TEXT EXCERPT »
· · ·

# iPhone 4 water proof case



## KidRock (Nov 19, 2010)

Anyone have one? I was thinking of ordering one like this Waterproof & outdoor case for iphone4 '2-in-1' -US Shi


Sent from my iPhone using Tapatalk


----------



## KidRock (Nov 19, 2010)

http://www.ebay.com/itm/Waterproof-outdoor-case-iphone4-2-in-1-US-Ship-/170707805073


Sent from my iPhone using Tapatalk


----------



## redneckrancher420 (Jul 5, 2011)

Idk if a 30 buck case will work well... Best buy sells the lifeproof case for it. My gf has it and ill speak for the case cuz its awesome, completely 100% water/mud proof. I think its like 80 bucks but does have a lifetime warrenty also


----------



## Taklebx (Aug 6, 2011)

I have a lifeproof case and I love it. It's saved my phone on more then one occasion. Like redneckrancher420 said they are 80 bucks but well worth it. I got mine at Best Buy or look them up on there website. the website offers more colors then Best Buy


----------



## KidRock (Nov 19, 2010)

I'm 18 and in school. I can't spend $80 on a phone case. $30 seems like too much really. 


Sent from my iPhone using Tapatalk


----------



## gpinjason (Nov 10, 2009)

· · ·

MATERIAL »
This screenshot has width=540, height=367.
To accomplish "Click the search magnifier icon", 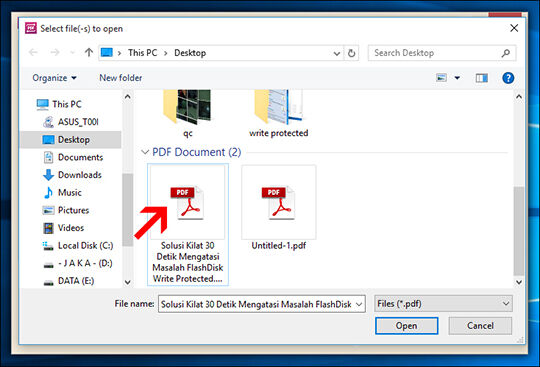I will [x=506, y=53].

· · ·

WRITTEN EXERCISE 1 » From the forum thread about iPhone 4 waterproof cases, set down the passage that opens with the words containing "## redneckrancher420 (Jul" and closes with "(Aug 6, 2011)".
WRITTEN EXERCISE 2 » Supply the next part of the forum thread about iPhone 4 waterproof cases, picking up after its final line.

REPLY 1 »
## redneckrancher420 (Jul 5, 2011)

Idk if a 30 buck case will work well... Best buy sells the lifeproof case for it. My gf has it and ill speak for the case cuz its awesome, completely 100% water/mud proof. I think its like 80 bucks but does have a lifetime warrenty also


----------



## Taklebx (Aug 6, 2011)

REPLY 2 »
You can spend money to buy an iPhone, but not to protect it.. that eBay case looks like it's crap to me... and read the questions and answers at the bottom of the page.. seems there are lots of unhappy customers with that seller.. Save up and buy the LifeProof case.. you won't regret it...


----------



## brutemike (Mar 23, 2010)

Thats why I got the G'zOne commando from Verizon already waterproof and shock proof as for your case I have no idea but if you find out let me know my buddy wants one for his iPhone.


----------



## Polaris425 (Dec 16, 2004)

LifeProof FTW.


----------



## Sanative (May 4, 2011)

I'm in HS, I'd definitely save up to get the life proof. $80 to protect it or $30 that may destroy it?


Sent from my iPhone


----------



## CRAZYCRACKAZ71 (Oct 8, 2011)

i got the lifeproof case. i love it its awsome. works good when we are riding and i needa take a vid of it dont have to worr about water damage!!!


----------



## KidRock (Nov 19, 2010)

I will get one one day. I ordered one for $15 for now. 


Sent from my iPhone using Tapatalk


----------



## Sanative (May 4, 2011)

You better do some serious testing before you put it on your phone


Sent from my iPhone


----------



## KidRock (Nov 19, 2010)

I will. Just wish it would be here before my ride saturday.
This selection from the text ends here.